Peer Review and Feedback
Objective: Peer review helps students use meta-cognition to think about the choices that they made in a writing project. Peer review can be implemented through several methods. While students may be asked to print off a copy of an essay for peer review, there are several ways that they can share projects digitally (Blackboard has a peer review option, but students can email projects to their peers or share documents through MS Office). Peer review allows for the analysis of others’ writing but it also leads to reflection about one’s own writing practices.
Rubric Creation
Objective: Rather than providing a project rubric for students, the instructor and students construct a rubric together. By creating a rubric for a project with the instructor, students analyze and understand what key outcomes they are meant to meet in each project and they engage in higher order thinking such as critical thinking, analysis, and evaluation. Creating rubrics with students clarifies the expectations for an assignment and checks for their understanding of the components of the assignment.

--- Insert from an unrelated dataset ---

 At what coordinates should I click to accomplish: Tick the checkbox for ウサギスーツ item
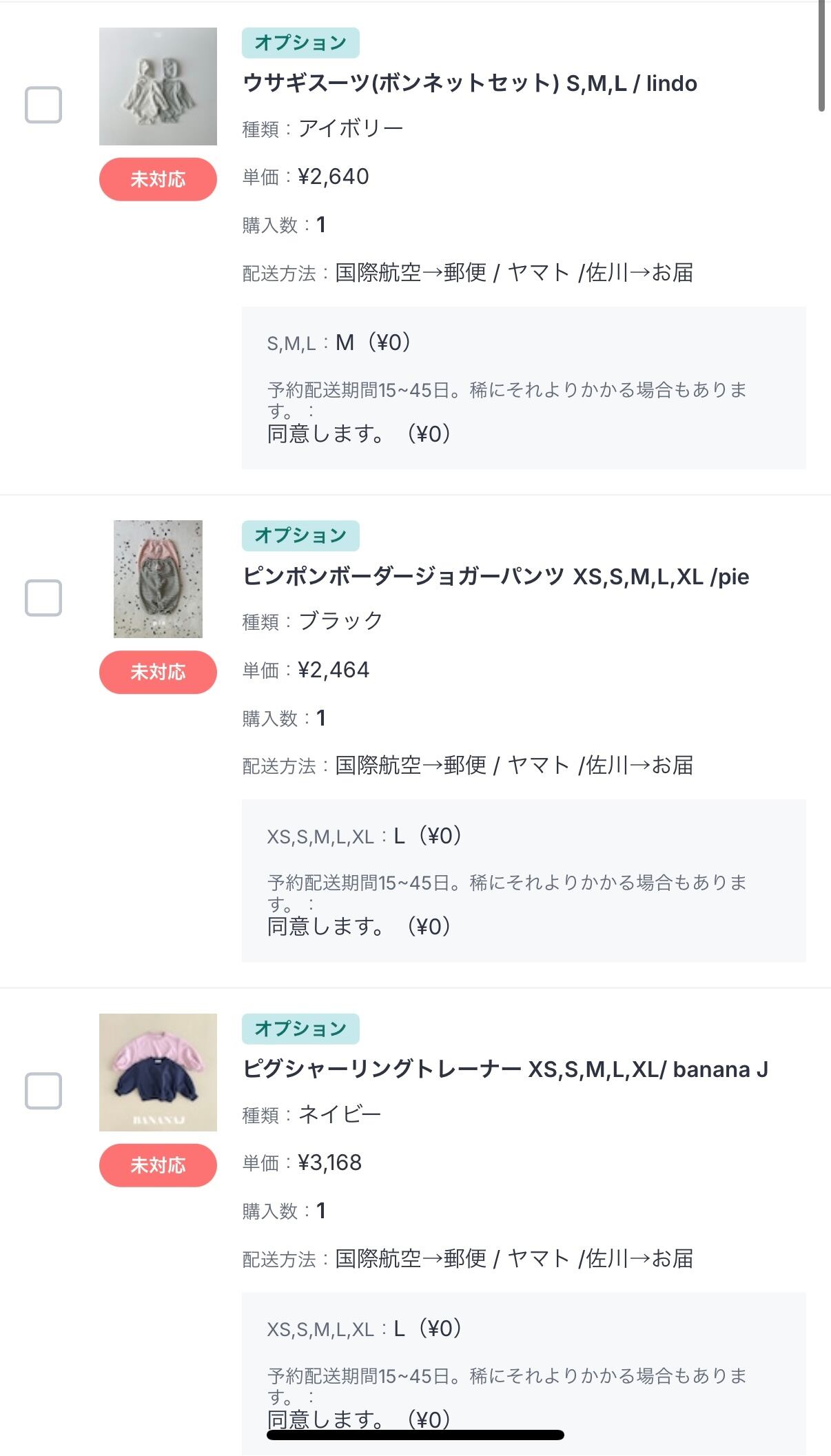(x=43, y=105)
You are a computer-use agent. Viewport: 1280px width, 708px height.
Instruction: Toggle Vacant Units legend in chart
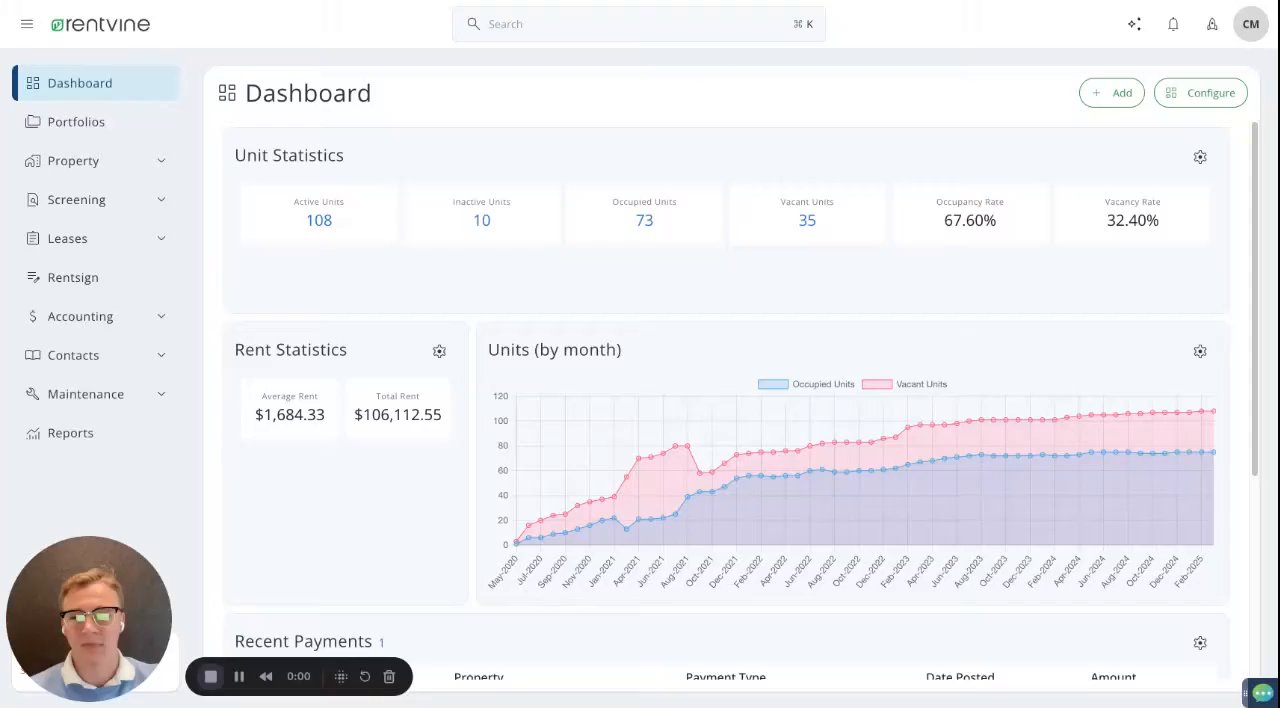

Student Created-Study Guides
Objective: Students will move beyond remembering and understanding concepts and content by analyzing information in a unit and preparing and sharing a study guide. Students use meta-cognition to discuss and decide what concepts will warrant further investigation and discussion.
Student-Led Course Conferences
Objective: Students move beyond remembering and understanding information to create new content and materials based on their course work. After finishing a summative assessment such as a final essay or multi-media project, students revise materials to ready them for an in-class conference presentation. Students can create panels with their classmates based on similar subject matter, create short abstracts for their presentations, and engage in question-and-answer sessions after each presentation.
Surveys and Polls
Objective: Surveys and polls can be used for a variety of purposes in the classroom, from having students demonstrate that they can recall and define information, to allowing a space to compare and classify information about course content in a more open-ended question. Poll questions can be multiple choice while surveys may offer space for longer prompts. To make polling and surveying even more interactive, students may join their instructor in crafting questions to pose to their peers.
There are methods to employ surveys/polls in Zoom and Blackboard Collaborate and MS Office contains a Forms tool. There are also a number of free survey applications available online so that students can actively engage in real-time feedback and discussion sessions.